In an attempt to strengthen and promote investment in Rwanda's aviation sector, aircrafts, their spare parts and maintenance tools appearing on the list established by the Minister in charge of transport and approved by the Minister, were added on the list of VAT exempted goods under the bill.
Also, for affordability, health and sanitation purposes, sanitary pads and the service of transportation of household solid waste were added to the list of goods exempted from VAT.
Goods sold in customs - before entering Rwanda - for which no taxes have been paid, are exempted from VAT. This, according to MINECOFIN, is in line with taxation principles, in particular the territory principle.
Equipment for conservation of human remains of victims of the Genocide against the Tutsi and its related evidence were added on the list of goods exempted from VAT. The list of such equipment is established by the Ministry in charge of genocide memory and approved by the Ministry.
2. VAT-free services
As the list of exempted financial and insurance services may be constantly increasing due to economic dynamism, the bill has proposed that this list will be established by an order of the Minister in charge of finance.
3. Authorisation for import of services not available locally
Following the conclusion that it is almost practically difficult to determine whether a service is available in Rwanda or not, the taxpayer who wants to acquire a service not available in Rwanda must request for authorisation from the Minister of Finance and Economic Planning. An Order of the Minister determines modalities to apply for such an authorisation, the bill provides.
4. VAT reward to consumers
A new article was introduced in the bill to enable a reward to be given to the final consumer who requests for, and is given, an electronic invoice - or receipts issued by electronic billing machine (EBM). Meanwhile, the bill provides that a Ministerial Order will determine the value of the reward and the conditions for granting such a reward.

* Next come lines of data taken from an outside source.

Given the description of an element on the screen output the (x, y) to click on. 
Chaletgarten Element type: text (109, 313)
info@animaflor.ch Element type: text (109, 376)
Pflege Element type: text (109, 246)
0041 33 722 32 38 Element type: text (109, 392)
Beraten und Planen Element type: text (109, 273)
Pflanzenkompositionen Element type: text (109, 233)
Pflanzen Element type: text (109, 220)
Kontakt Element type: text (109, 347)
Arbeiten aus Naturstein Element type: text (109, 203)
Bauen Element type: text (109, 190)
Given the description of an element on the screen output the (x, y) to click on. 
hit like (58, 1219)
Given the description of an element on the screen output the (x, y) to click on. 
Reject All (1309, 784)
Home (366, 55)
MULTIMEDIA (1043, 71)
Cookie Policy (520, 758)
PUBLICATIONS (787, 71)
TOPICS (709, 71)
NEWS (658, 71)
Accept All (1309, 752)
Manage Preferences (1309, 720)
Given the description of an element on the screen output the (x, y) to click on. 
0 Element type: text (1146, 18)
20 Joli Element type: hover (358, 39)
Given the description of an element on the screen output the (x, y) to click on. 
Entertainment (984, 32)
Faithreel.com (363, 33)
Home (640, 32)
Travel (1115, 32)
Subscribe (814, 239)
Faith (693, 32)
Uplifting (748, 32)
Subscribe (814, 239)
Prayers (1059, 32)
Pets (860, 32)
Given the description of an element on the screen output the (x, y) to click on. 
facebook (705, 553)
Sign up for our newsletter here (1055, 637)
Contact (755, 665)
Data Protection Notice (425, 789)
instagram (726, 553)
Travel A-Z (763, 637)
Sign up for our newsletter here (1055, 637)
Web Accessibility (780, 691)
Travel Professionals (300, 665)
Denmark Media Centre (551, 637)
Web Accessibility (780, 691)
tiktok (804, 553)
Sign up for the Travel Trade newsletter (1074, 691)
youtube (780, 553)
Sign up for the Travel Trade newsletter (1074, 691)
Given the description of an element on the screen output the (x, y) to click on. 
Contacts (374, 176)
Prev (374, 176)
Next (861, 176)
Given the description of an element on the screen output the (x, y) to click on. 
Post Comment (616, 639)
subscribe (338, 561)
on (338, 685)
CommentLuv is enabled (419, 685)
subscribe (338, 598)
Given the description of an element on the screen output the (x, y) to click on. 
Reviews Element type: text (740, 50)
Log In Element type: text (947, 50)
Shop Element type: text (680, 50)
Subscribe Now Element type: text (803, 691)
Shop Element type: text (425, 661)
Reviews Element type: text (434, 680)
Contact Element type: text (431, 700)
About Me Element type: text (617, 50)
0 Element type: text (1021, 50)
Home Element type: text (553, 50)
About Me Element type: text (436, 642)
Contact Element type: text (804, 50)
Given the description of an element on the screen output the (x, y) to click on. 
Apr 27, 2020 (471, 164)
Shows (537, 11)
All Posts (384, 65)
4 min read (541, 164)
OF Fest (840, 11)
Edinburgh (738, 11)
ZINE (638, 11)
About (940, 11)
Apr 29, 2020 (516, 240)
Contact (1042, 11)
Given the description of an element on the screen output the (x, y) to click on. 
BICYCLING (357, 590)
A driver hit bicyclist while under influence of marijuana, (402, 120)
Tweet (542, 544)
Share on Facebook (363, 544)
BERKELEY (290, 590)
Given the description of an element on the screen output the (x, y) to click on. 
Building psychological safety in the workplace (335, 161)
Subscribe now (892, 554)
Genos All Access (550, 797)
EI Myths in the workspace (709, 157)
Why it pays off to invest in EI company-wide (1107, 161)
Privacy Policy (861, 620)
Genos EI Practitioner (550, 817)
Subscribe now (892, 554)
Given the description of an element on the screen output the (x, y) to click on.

The development would address the current situation where there is no clear policy for encouraging the final consumer to request for electronic invoice in a bid to increase compliance with the obligation to issue the electronic invoice; while an ambiguity of the VAT law regarding whether some goods or services are taxable or not, on several occasions, leads to the Government going to court for dispute resolution.
5. VAT refund
The period to claim input VAT refund from the date of invoice issuance, has been reduced from two years to one year.
On the reason for halving the period in question, the Government explained that in previous years, it was possible for a taxpayer to lose invoices and delay the period for input claim due to using a manual approach to invoicing and record keeping.
However, with new electronic invoicing in place, it said, the probability of losing the invoice is almost zero.
Input VAT is the amount of VAT that a business pays on the inputs or purchases it uses to produce goods or provide services. The amount can be used to offset VAT liabilities on sales or output VAT, which is charged on the goods and services that a business sells to its customers.
6. Big catch for startups
In a bid to facilitate start-up companies (newly registered companies with stock on the day of registration), Tusabe said "we have allowed them to claim the input tax paid while organising themselves to start the production and distribution before they even declare the output tax.